La levée de boucliers cédera-t-elle la place à une entente mutuellement profitable ? C’est en tout cas ce qui semble se dessiner du côté de la côte Buffon, ou tout au moins ce vers quoi souhaitent tendre les différents acteurs directement concernés par le projet de la résidence seniors “Estrella”, appelé à se substituer à l’actuel complexe Marius Caussé. Pour rappel, la nouvelle de cette réalisation avait suscité dans un premier temps un certain émoi, lié d’une part à la disparition d’un site “historique”, et d’autre part au devenir des jardins partagés surplombant les lieux. Les usagers de ces derniers, tout comme des élus de Carcassonne citoyenne écologique et sociale, s’étaient même mobilisés sur place à plusieurs reprises pour exprimer leurs craintes. L’appel a manifestement été entendu : ce mardi 6 septembre, les personnes présidant désormais à l’avenir du site sont venues à leur rencontre.

D’un côté la société Réalités, en charge de l’achat du terrain, de l’obtention du permis de construire et de la réalisation ; de l’autre Heurus, société prenant ensuite le relais pour gérer la nouvelle résidence. Deux entités, affirme-t-on, déterminées à s’implanter localement pour longtemps. “On n’est pas dans une logique ”on vient, on construit et on s’en va”, insiste Christophe Noël, directeur général délégué de Réalités, en charge du grand Sud. Vision corroborée par Michel Allanic, vice-président d’Heurus. “Notre fil directeur, c’est de participer à un développement intelligent d’un territoire, ce qui implique d’être à l’écoute de ses acteurs”. En l’occurrence, ici, des “voisins” de la résidence appelée à sortir de terre dans les deux ans.

Places de parking et rampe d’accès

Ce mardi matin, deux représentants des jardiniers étaient ainsi présents, tout comme l’élu Jean-Claude Belmas (entretenant aussi, de surcroît, une parcelle). Les échanges ont ainsi porté sur les principales incertitudes… et point par point, les porteurs du projet se sont attachés à rassurer leurs interlocuteurs. “D’entrée de jeu, tout le monde est tombé d’accord sur le fait qu’il fallait garder les jardins”, indique Christophe Noël. Une volonté de préserver un environnement existant qui s’inscrit aussi dans une forme de cohérence : “Les locataires de nos résidences ont une moyenne d’âge de 87 ans, précise Michel Allanic. Je préfère largement qu’ils aient vue sur des jardins potagers plutôt que sur une voie ferrée !” Alors pour que les cultures perdurent, les responsables renouvellent leurs engagements.
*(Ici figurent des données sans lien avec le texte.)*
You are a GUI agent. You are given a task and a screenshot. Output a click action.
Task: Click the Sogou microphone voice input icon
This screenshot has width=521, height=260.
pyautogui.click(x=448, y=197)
Les responsables se sont aussi rendus dans les jardins partagés.
Les responsables se sont aussi rendus dans les jardins partagés.
L’Indépendant – NATHALIE AMEN VALS

“Les jardiniers disposeront de quatre places de stationnement réservées dans le parking de la résidence, au pied d’une rampe d’accès qui leur permettra, notamment, de monter des engins motorisés de type rotovator, mais pourra aussi servir d’accès aux secours si nécessaire”. Quant à la station de pompage garantissant l’accès à l’eau, elle sera conservée. “Nous profiterons simplement de la période hivernale, où les jardiniers n’arrosent pas, pour dévoyer des tuyaux sous le bâtiment”, précise Christophe Noël. Tout devrait être en ordre pour le printemps… et à terme, il n’est pas exclu que des seniors d’Estrella viennent eux aussi, occasionnellement, bichonner quelque plantation.

Notre démarche est légitime, noble, et elle a du sens

On l’aura compris : la création de cette résidence devrait se faire sans heurt. Et si les porteurs du projet ont conscience de se substituer à un site localement riche de sens, ils invitent aussi à penser à l’après. “La vie d’une ville passe aussi par de nouveaux projets, et socialement il est aujourd’hui important de songer à la prise en charge de nos aînés, estime Christophe Noël. Notre démarche est légitime, noble, et elle a du sens. Certes on ne conservera pas le bâtiment, mais les jardins resteront et nous apportons dans le même temps du service à la personne et de la création d’emploi”. La résidence devant compter en effet “25 salariés à temps plein, recrutés à Carcassonne”. Pour Michel Allanic, “le complexe Marius Caussé revêt une valeur sociale et sentimentale, mais pas architecturale : notre résidence pourra acquérir cette dimension patrimoniale”.  Une autre manière de s’inscrire dans le paysage local.